Once everything was glued up and dry I trimmed any overhang of the styrene with an X-acto knife and then sanded the edges. There were a few places where the styrene did not adhere completely along the edges so for these I used a toothpick to put in some more epoxy  and taped it down to dry. The epoxy works good for this since any the squeezes out can easily be sanded smooth.

Sunday, July 9, 2017

Booster Covers Part 2

In my last post I built the top part of the booster covers, in this one I will show how I made the “leg” portion.

I started by gluing up some pine to make blocks big enough for the legs. This is enough to make four legs, two for each side.,


I cut these to width and height, with the proper top angle, on the table saw.


I cut them to length on the miter saw and then marked where the recessed area needs to be cut out.


I started the cut using the table saw to be sure I got a nice straight cut. When making these sorts of cuts on the table saw, remember that the cut is going to go deeper at the bottom the then top so you need to stop short of the line.


I finished the cuts on the band saw and then did some sanding to clean them up.


The next step was to do the flutes on the bottom of each leg. I did this with a fluting bit in the router table. The marks on the tape indicate the edges of the router bit and were used to set a stop block, seen on the right, to define the end of the cut. In hind sight I probably should have made the flute cuts before make the cut that formed the narrower portion of the piece. With that cut made I could only run the flat side against the fence which required me to do four different setups to get the four flutes. If I could have used either side against the fence I could have done it with just two setups.


Here are the parts with the flutes cut.


The next step was to create the block that connects the two legs together. I made the piece slightly taller then the legs and will sand it to the right height after the pieces have been glued up.
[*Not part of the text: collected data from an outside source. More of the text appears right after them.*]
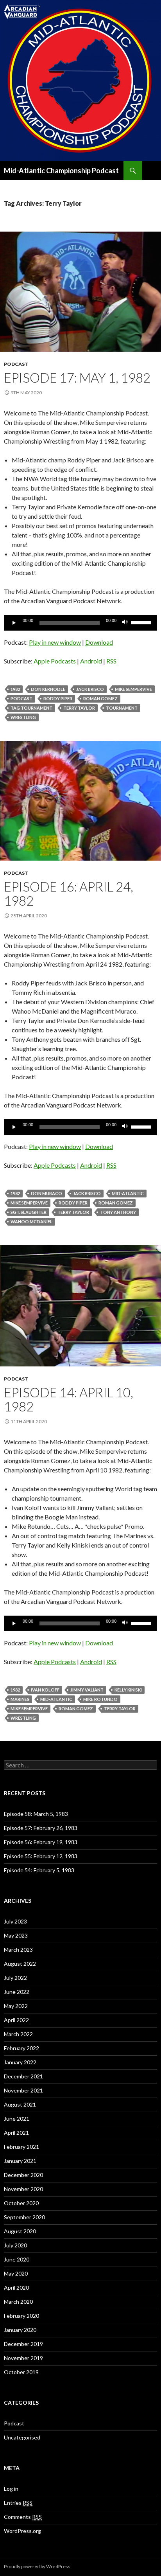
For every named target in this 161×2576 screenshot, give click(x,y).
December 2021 (23, 2076)
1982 (15, 689)
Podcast (16, 364)
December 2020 (23, 2175)
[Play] (14, 623)
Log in (11, 2488)
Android (91, 661)
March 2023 (18, 1949)
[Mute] (125, 623)
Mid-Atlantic (128, 1193)
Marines (20, 1699)
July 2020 (15, 2245)
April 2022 (16, 2020)
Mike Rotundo (100, 1699)
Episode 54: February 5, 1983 (39, 1870)
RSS (111, 661)
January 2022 (20, 2062)
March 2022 (18, 2034)
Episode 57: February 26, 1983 (40, 1828)
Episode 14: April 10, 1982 (68, 1399)
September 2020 (24, 2217)
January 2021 (20, 2160)
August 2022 (20, 1963)
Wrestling (23, 717)
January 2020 (20, 2329)
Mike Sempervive (133, 689)
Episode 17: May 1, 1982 (77, 377)
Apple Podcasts (55, 661)
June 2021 (16, 2118)
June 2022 (16, 1991)
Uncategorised (22, 2437)
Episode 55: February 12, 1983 (40, 1856)
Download (99, 642)
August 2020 (20, 2231)
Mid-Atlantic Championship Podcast (61, 170)
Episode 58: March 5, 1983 (36, 1813)
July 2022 (15, 1977)
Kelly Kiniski (128, 1689)
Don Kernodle (48, 689)
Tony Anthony (118, 1212)
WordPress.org (22, 2530)
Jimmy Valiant (87, 1689)
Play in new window (55, 642)
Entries (18, 2502)
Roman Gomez (100, 698)
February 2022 (21, 2048)
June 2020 (16, 2259)
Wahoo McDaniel (31, 1221)
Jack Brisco (90, 689)
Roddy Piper (57, 698)
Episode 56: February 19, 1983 (40, 1842)
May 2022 (16, 2006)
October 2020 (21, 2203)
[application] (80, 623)
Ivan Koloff (45, 1689)
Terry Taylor (79, 707)
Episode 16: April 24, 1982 (68, 893)
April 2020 (16, 2287)
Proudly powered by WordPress (37, 2566)
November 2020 (23, 2189)
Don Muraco (46, 1193)
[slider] (142, 622)
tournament (122, 707)
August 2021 (20, 2104)
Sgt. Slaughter (29, 1212)
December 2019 (23, 2344)
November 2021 (23, 2090)
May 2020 (16, 2273)
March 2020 (18, 2301)
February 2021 (21, 2146)
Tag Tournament (31, 707)
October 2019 (21, 2372)
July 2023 (15, 1921)
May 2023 (16, 1935)
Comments (23, 2516)
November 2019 (23, 2358)
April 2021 (16, 2132)
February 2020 (21, 2315)
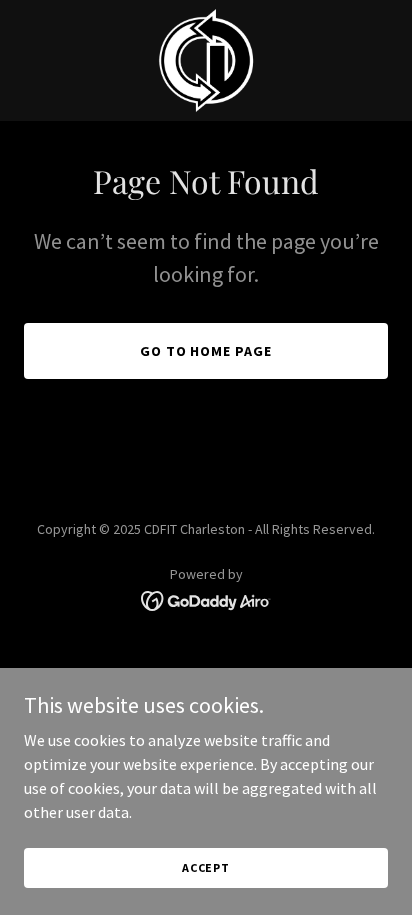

To glue the pieces together I used a second block the same width to keep the legs parallel.


The final step was to cut the groove just above the flutes which I did on the table saw. I did it after the pieces were glued up, although I don’t remember why I didn’t do this before gluing up the pieces.


Saturday, May 13, 2017

Booster Covers


The next part I am going to talk about is the booster cover. The is the blue part in the middle of the leg. I decided to make this out of wood and made it in three main pieces, the top block and the two arms that come off the bottom of the block. I will start with the top block.


I started by gluing up some pieces of pine to form a block bigger then needed, I then cut the piece down on the table saw to the correct final dimensions.


The next step was to form the curve at the top of the block. This is a little tricky since the curve slopes down to the front of the block. I started by printing a full size template for the curve. I then cut this into two pieces, the larger piece defines the edge of the curve on the front of the block and adding he smaller piece defines the curve on the back. 


I used the template to mark the block on the front and back and also marked which side was which.


I started the cut using the band saw to remove some of the material. This is the front of the block so the cut isn’t close to the line, but it is much closer on the back.


To finish the cut, I made a wedge that is the same angle as the slope of the curve. I then used that wedge along with the largest drum on the drum sander to remove the material down to the line on the front. The wedge will  assure that it comes out correctly on both the front and back.


Here is what the piece looks like after that operation. I believe I had to do more more to form that angles on the edges but it’s been a while and I can’t remember how I did this, probably on a belt sander.


The next step was to form the cove along the bottom edge. I did this with a cove bit on the router table. I clamped a guide block to keep the block against the fence and a used a feather board to keep it tight to the table.


Once cove was cut I marked up the block for the location of the slots in the block.


I started cutting the clots using the drill press. I clamped a block along the back to hold the piece in the right position front to back.